Stored items from a collection
⟨

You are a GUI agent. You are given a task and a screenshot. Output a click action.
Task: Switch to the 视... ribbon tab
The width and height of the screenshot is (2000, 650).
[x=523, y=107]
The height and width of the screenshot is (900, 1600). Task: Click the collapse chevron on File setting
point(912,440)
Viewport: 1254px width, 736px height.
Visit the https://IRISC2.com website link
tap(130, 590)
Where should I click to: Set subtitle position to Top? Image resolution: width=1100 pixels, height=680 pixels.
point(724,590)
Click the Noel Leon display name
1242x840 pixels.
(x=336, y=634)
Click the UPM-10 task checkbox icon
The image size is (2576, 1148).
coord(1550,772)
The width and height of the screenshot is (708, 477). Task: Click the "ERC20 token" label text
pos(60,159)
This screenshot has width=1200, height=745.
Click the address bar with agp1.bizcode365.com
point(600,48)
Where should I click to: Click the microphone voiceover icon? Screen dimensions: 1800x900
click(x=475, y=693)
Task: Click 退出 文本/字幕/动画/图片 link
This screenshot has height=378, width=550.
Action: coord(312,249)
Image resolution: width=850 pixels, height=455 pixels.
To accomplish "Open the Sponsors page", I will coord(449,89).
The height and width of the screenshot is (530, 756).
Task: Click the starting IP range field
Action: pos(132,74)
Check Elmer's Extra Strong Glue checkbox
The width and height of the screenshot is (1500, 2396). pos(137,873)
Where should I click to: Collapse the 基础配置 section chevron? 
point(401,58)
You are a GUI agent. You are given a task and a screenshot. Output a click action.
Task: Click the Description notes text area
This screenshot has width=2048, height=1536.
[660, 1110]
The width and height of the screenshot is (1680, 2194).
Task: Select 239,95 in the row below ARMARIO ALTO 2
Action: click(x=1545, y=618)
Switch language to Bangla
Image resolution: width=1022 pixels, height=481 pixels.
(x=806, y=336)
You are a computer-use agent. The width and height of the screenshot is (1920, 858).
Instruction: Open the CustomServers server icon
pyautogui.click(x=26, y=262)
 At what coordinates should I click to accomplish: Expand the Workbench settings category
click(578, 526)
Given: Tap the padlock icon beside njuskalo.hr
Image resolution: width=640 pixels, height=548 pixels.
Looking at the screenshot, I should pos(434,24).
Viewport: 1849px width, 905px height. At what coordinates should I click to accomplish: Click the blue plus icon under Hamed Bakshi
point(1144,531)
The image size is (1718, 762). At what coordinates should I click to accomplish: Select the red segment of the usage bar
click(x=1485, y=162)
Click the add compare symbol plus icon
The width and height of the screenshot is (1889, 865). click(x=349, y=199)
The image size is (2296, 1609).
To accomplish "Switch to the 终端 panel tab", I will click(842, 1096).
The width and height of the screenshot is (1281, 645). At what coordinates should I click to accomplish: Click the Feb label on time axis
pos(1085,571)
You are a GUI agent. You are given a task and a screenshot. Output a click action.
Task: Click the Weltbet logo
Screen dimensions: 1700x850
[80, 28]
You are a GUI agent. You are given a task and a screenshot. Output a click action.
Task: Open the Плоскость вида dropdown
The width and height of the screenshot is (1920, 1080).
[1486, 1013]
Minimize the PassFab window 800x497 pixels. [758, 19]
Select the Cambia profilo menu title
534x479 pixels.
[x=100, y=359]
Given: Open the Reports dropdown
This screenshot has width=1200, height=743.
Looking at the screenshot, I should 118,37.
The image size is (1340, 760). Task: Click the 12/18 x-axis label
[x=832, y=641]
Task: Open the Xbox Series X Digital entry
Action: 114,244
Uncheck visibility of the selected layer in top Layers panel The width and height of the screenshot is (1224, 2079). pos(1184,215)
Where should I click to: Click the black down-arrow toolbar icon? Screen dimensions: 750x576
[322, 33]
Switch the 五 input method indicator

⟩

**Task directions:** Could you render the lines from the one containing "At what coordinates should I click to accomplish: Expand" through the one containing "click(578, 526)", both included, as a JSON list of strings with one string per line?

**Solution for this exercise:**
[
  " At what coordinates should I click to accomplish: Expand the Workbench settings category",
  "click(578, 526)"
]